I believe there is a market for these, I've only seen a couple.  Pictures would help, as condition means everything.  Location is also a factor, as a guy in New York might fall in love with it and find out you live in California.


Also, if you have any price in mind, let that be known too.

Link to comment
Share on other sites

This type of trailer is extremely convenient for those who have "ISSUES" backing a conventional "Tag-along" trailer.

Sears also sold a 1-wheel version which my wife's dad used from around 1930 through the '50s and '60s. He still had it until a friend bought it usometimae after 1980. A pair of pins attached two horizontal pivots to the rear bumper, and the single tire at the rear swiveled to allow backing in a straight line with the car - never allowing a jacknife.

I still believe my father-in-law approved my dating his daughter, partially because I could back his 22ft boat and trailer between the pilings under his weekend home/fishing camp at Grand Isle, Louisiana. He initially told me that it would take about 20 - 30 moves up and back to get it in the right (very tight) place - and of course I did it in ONE-SHOT when I first visited the camp, less than 48 hours after I met him! His daughtter and I married 14 months later. During that time, I commuted from Mid-Town Manhattan, NY, to New Orleans and Grand Isle, LA every 2nd weekend. Back then, Eastern and Delta Airlines were waging a competing price war, and I would do each round trip for $99 - or as my wife now says "That was cheaper than if I had been dating girls in New York".

Edited by Marty Roth
typo, and additional note (see edit history)
Link to comment
Share on other sites

On 7/25/2021 at 8:32 AM, McAloon said:

Does anybody know what an early 1930's Linn one wheel u can back trailer would be worth?
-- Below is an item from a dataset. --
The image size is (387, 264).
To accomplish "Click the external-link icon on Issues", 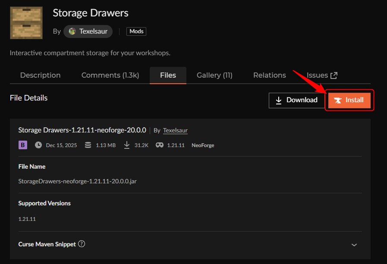I will tap(333, 75).
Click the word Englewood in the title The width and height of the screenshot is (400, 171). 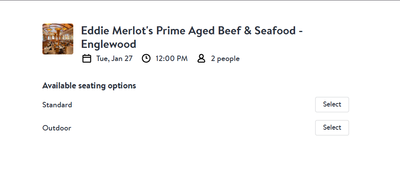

I am not sure how to use this forum or if this type of question is allowed.


Are you the owner ?

Are you selling it ?



Link to comment
Share on other sites

Neat trailer. Not common. Built in 1929 to 1931. Value is hard to determine. It’s more a museum display piece today.If I owned it, I would use it. Period reports say they worked well. Biggest issue is it’s only in scale for a small car. It wouldn’t look right behind a V-16 Cadillac. I think it’s “what the market will bear” as far as value. My gut tells me it’s worth only a small fraction of a Mullins Red Cap unit. Best of luck with it.

Link to comment
Share on other sites

The Linn trailer is tied to some interesting history. It was developed by Holman Harry (HH) Linn. Linn was born in Washburn, Maine - a small struggling farming community just a few miles from where I sit typing this. His original last name was Flannery. 


His love of music and career as musician and showman lead to he and his wife developing a popular traveling dog show that toured New England. Eventually, during the winter months when the show was closed for the season H.H. worked for Alvin Lombard at the Lombard Steam Traction Engine Company in Waterville, Maine. In the 1909 Linn commissioned Lombard to built a... well... motor home to use as a home while touring and also to tow the wagons loaded with the shows gear as it traveled from town to town. I guess you could call it one of the first Motor homes. It was even equipped with an electric generator to provide lights for the show.





Following this Lombard built a smaller machine for Linn based on Lombards 1910 patent. (Lombard built a number of these units intended for farm work)



In 1915 Linn left Lombard and settled in New York. In 1916 he founded the Linn Manufacturing Corporation and went on to develop, patent and  manufacture his own designs for a crawler type tractor with quite a bit of success. Linn tractors were very popular in the construction industry  and for snow plowing. Eventually, Linn merged with Republic Truck with both entities being absorbed by American La France. Linn himself died in a tragic plane crash in 1937. 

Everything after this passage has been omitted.